TASK TO COMPLETE
Please reproduce the rows below word for word, from the line with "Click the Sun Sep 22 2019 date field" through the final line of the rows, both included. Leave the pictures out of your copy.

[Begin]

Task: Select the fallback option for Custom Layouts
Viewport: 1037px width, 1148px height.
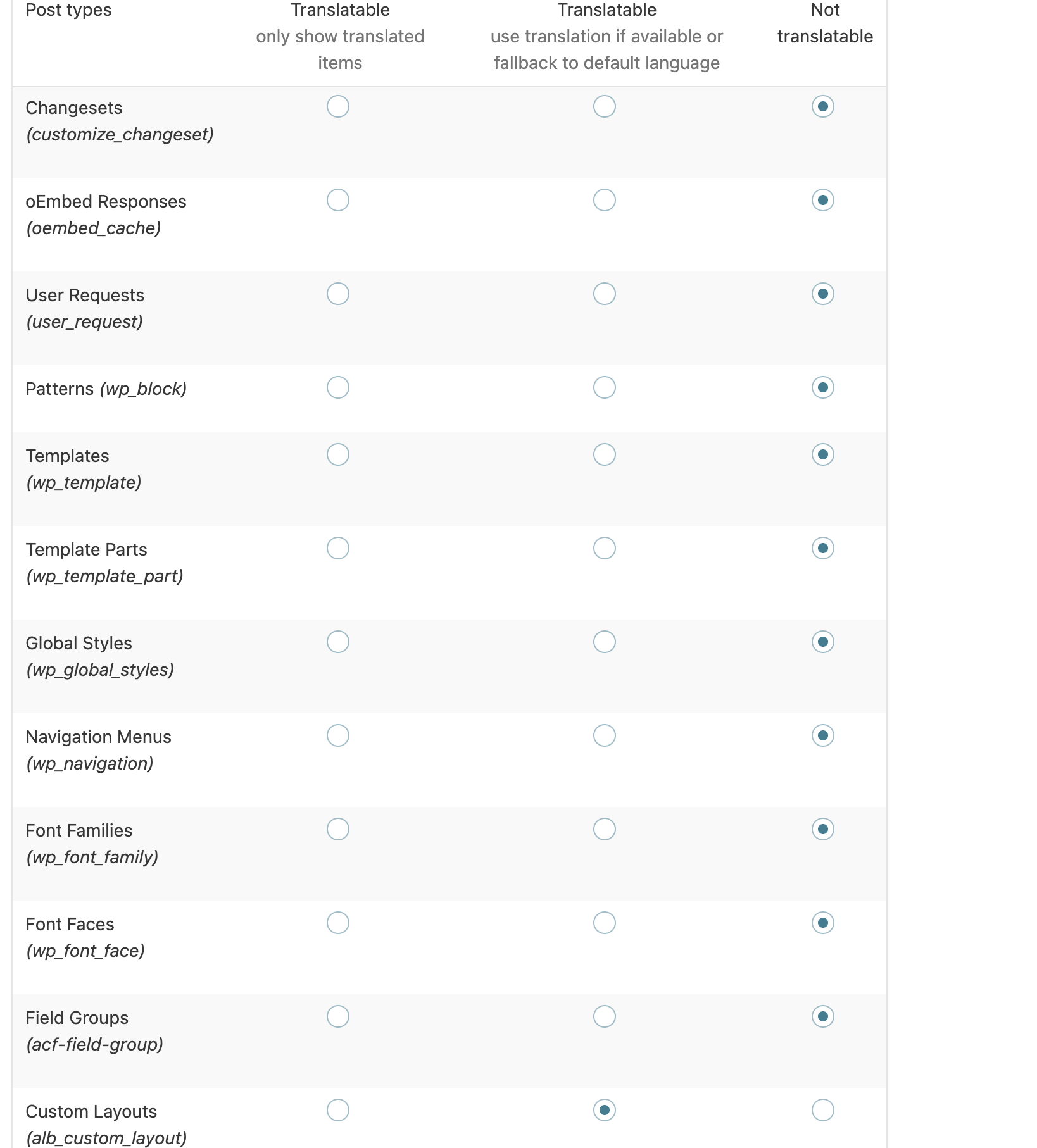Action: pyautogui.click(x=605, y=1110)
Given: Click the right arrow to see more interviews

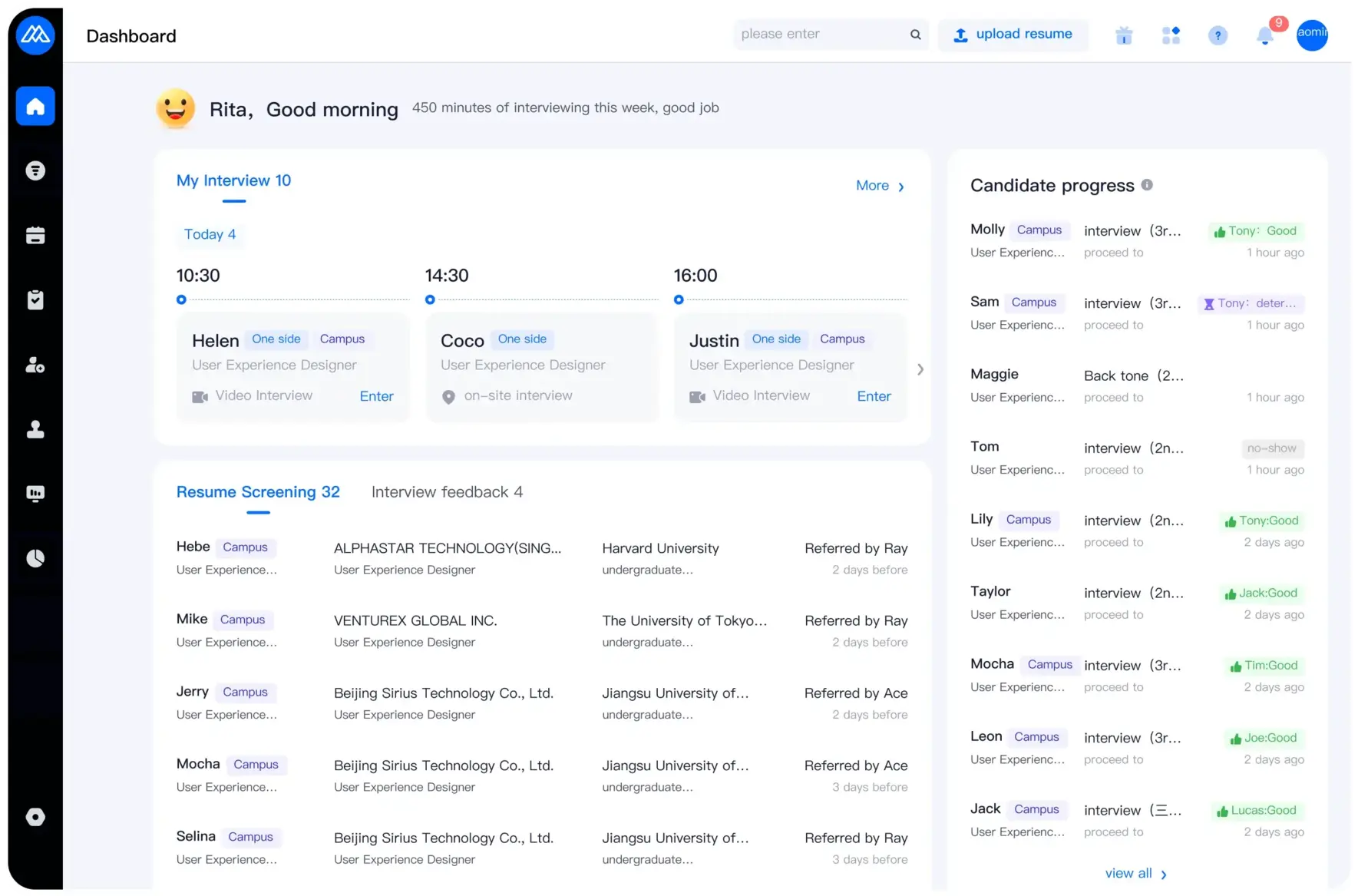Looking at the screenshot, I should (920, 369).
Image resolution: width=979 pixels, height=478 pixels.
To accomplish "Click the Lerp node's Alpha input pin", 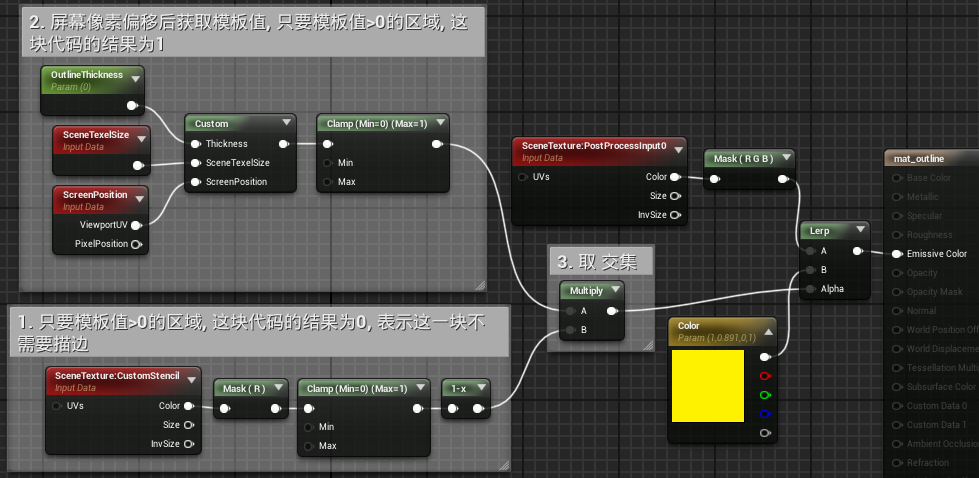I will coord(810,289).
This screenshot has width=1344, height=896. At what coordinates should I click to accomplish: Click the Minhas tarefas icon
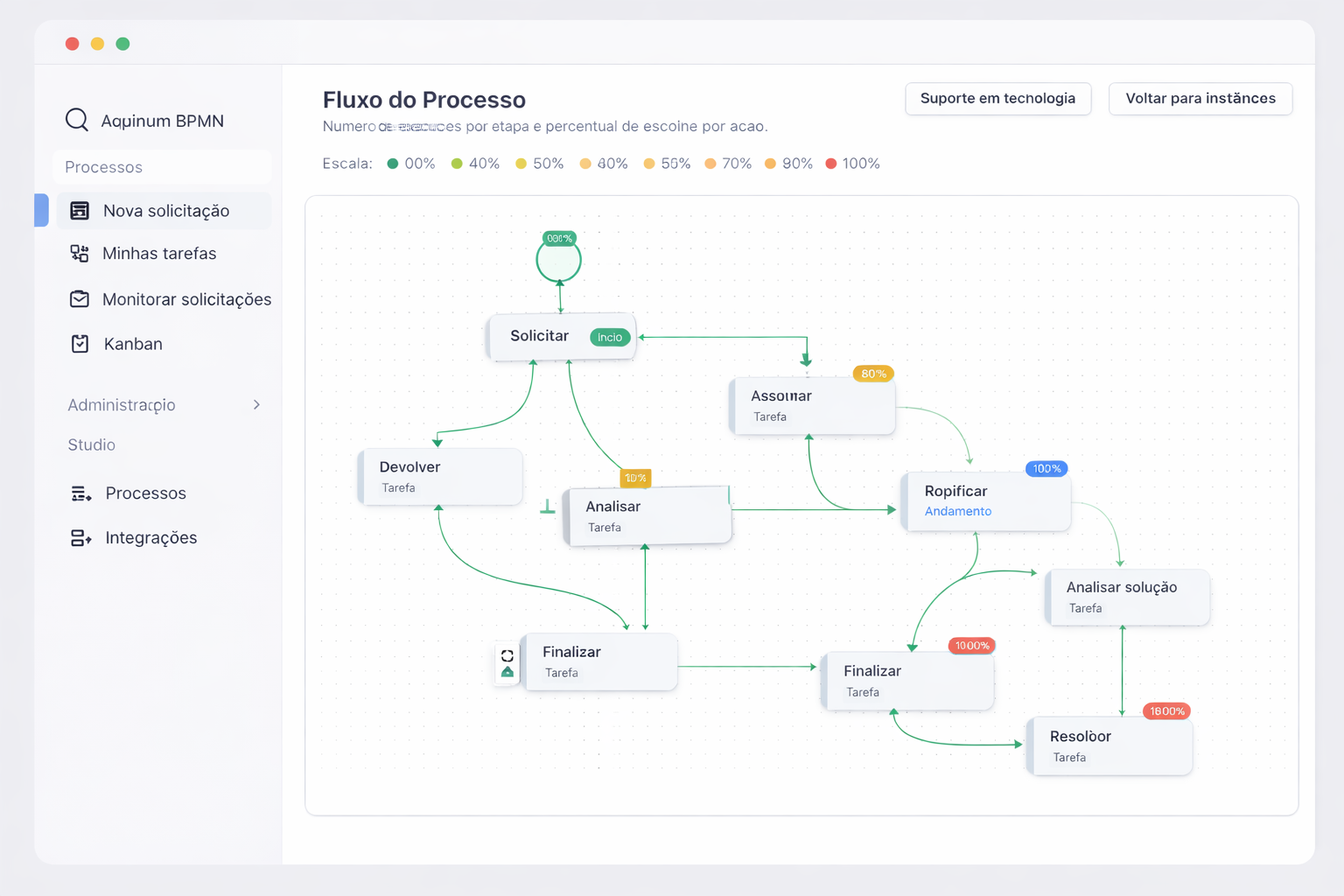(80, 254)
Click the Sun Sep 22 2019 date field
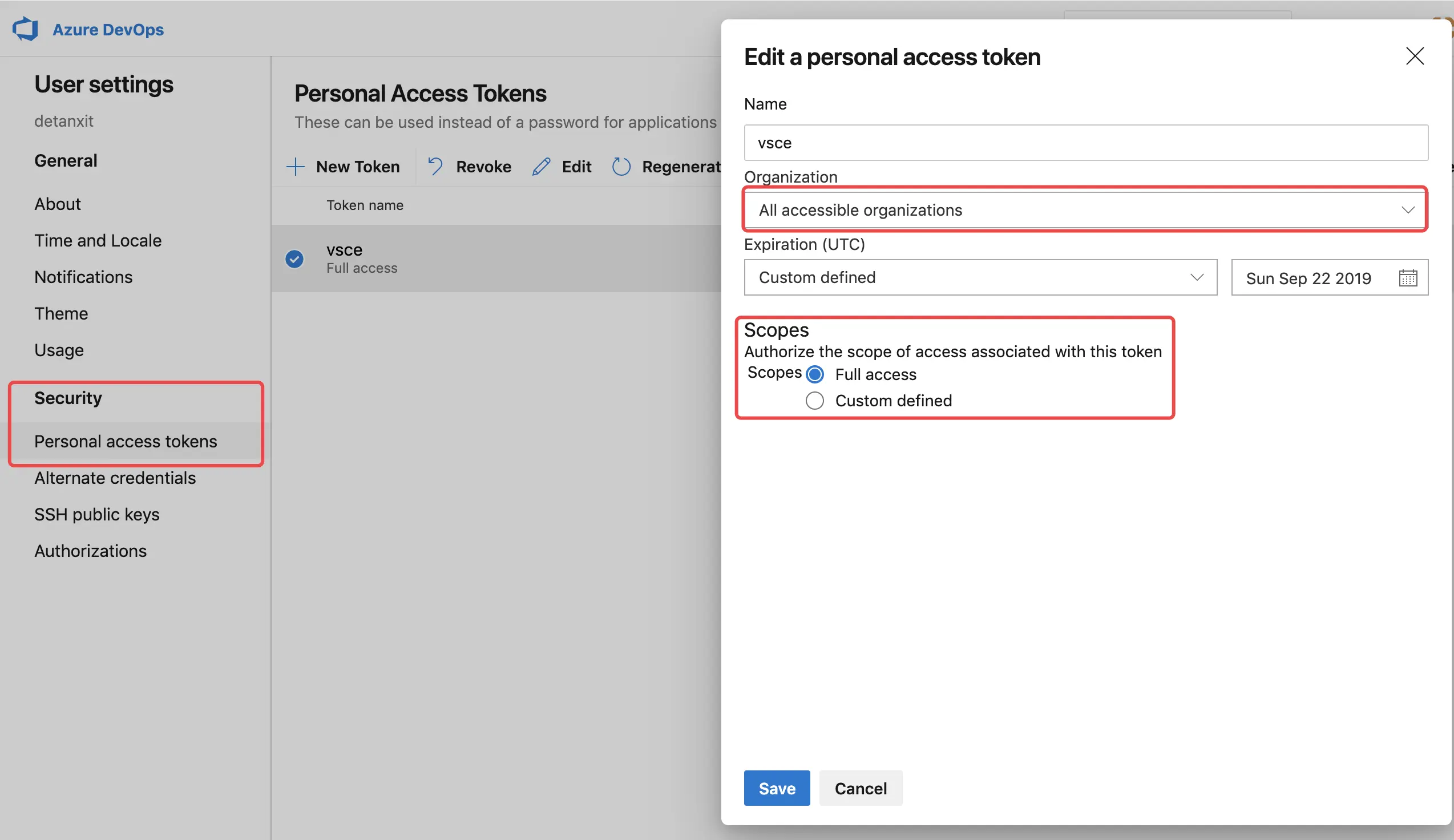The image size is (1454, 840). coord(1308,278)
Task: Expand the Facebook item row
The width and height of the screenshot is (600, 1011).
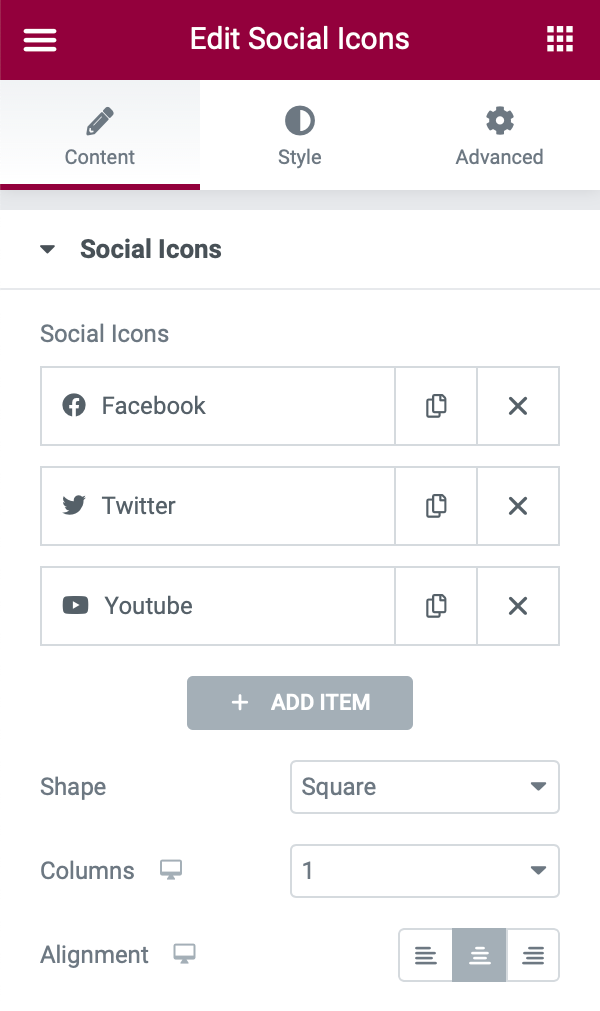Action: tap(218, 406)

[End]

FULL RESPONSE
Click the Sun Sep 22 2019 date field
The image size is (1454, 840). coord(1308,278)
Task: Expand the Facebook item row
The width and height of the screenshot is (600, 1011).
Action: tap(218, 406)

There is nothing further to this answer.